Chuabg conta ainda que não correu para o elevador, apesar de ter ouvido alarmes do prédio.

“Estava balançando muito e o elevador poderia ficar preso”, afirma ele. “O condomínio onde moro é mais novo, já segue as leis que exigem que os prédios suportem acima de magnitude 8. Fiquei dentro do apartamento até parar de balançar para depois descer.”

Uma professora taiwanesa, Emilia Lin, contatada pela Folha na cidade de Chiayi, no sul da ilha, relata uma situação de pânico. “Fiquei com muito medo e corri imediatamente para fora do prédio”, diz. “Durou muito tempo. Muitas coisas caíram. Fazia tempo que não tínhamos um terremoto tão forte em toda Taiwan.”

A agência estatal de notícias CNA informou que a fabricante de semicondutores TSMC suspendeu parte das operações no norte da ilha devido ao terremoto. A empresa informou ter retirado funcionários, mas disse que os sistemas de segurança industrial nas “fabs”, como são chamadas as fábricas de chips, não foram afetados.

Além dela, outras duas fabricantes menores de semicondutores, UMC e PSC, e a Innolux, de painéis, pararam linhas de produção no parque industrial Hsinchu. A TSMC também evacuou seus funcionários no parque industrial do sul de Taiwan.

Segundo o especialista em semicondutores Dan Nystedt, baseado em Taipé, a recuperação da produção pela TSMC e outras empresas taiwanesas pode demorar uma semana, porque é preciso verificar dano estrutural e recalibrar o equipamento da linha de produção, entre outras ações.

Ele comenta que devem ser evitadas as comparações com os efeitos do terremoto de 1999, que foi mais próximo às “fabs” então existentes e provocou apagão de energia em toda a ilha.

A região que compreende Japão, China e Taiwan é frequentemente chamada de Círculo de Fogo do Pacífico, uma área conhecida por sua alta atividade sísmica. Essa zona é caracterizada pela movimentação constante das placas tectônicas. Essa atividade resulta na formação de cadeias de montanhas e vulcões ativos e, consequentemente, em alta incidência de terremotos.

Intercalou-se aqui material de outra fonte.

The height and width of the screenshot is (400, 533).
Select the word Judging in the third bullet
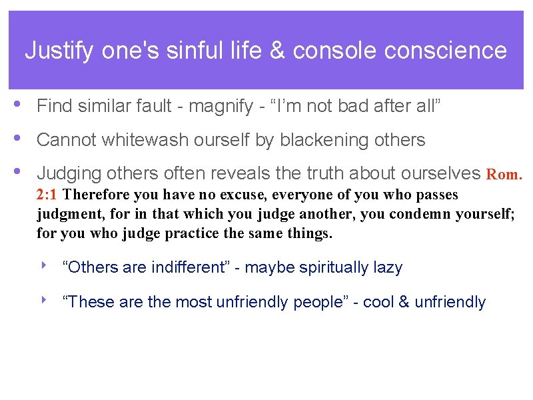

O Japão, em particular, está localizado na junção de quatro placas tectônicas, tornando o país especialmente vulnerável. Além disso, as áreas costeiras do Leste Asiático também enfrentam o risco adicional de tsunamis desencadeados por terremotos submarinos, o que amplia ainda mais os desafios sísmicos enfrentados por essa região.